_WHAT THE EXERCISE ASKS_
Up through the line that contains "Given: Open the Функция selection dropdown", retype the entries exactly, beginning at the very first line.
====================
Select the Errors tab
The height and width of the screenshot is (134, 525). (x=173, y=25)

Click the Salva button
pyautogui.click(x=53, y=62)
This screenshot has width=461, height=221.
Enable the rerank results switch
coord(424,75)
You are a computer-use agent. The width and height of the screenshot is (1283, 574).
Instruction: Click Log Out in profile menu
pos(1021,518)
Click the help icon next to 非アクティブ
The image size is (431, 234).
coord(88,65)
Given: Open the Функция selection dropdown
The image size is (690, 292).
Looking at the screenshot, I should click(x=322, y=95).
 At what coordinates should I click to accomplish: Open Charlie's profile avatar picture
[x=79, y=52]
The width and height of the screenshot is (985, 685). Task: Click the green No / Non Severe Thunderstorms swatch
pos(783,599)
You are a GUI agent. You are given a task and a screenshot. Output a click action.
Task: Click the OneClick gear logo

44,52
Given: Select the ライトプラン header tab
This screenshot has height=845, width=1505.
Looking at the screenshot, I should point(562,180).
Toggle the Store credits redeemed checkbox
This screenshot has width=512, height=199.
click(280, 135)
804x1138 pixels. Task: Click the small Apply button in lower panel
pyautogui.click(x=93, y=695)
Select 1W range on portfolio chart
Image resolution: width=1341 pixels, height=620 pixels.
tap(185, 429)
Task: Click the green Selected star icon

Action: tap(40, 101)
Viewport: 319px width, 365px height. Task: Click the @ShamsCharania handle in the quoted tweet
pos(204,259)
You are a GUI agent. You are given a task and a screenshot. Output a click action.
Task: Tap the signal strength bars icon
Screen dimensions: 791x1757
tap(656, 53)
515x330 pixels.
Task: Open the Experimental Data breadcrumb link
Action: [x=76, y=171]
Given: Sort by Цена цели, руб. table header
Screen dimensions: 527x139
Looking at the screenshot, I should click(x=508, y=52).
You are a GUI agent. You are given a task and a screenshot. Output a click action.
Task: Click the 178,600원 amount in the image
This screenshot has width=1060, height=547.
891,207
====================
_EXERCISE OUTPUT_
Select the Errors tab
The height and width of the screenshot is (134, 525). (x=173, y=25)

Click the Salva button
pyautogui.click(x=53, y=62)
This screenshot has width=461, height=221.
Enable the rerank results switch
coord(424,75)
You are a computer-use agent. The width and height of the screenshot is (1283, 574).
Instruction: Click Log Out in profile menu
pos(1021,518)
Click the help icon next to 非アクティブ
The image size is (431, 234).
coord(88,65)
Given: Open the Функция selection dropdown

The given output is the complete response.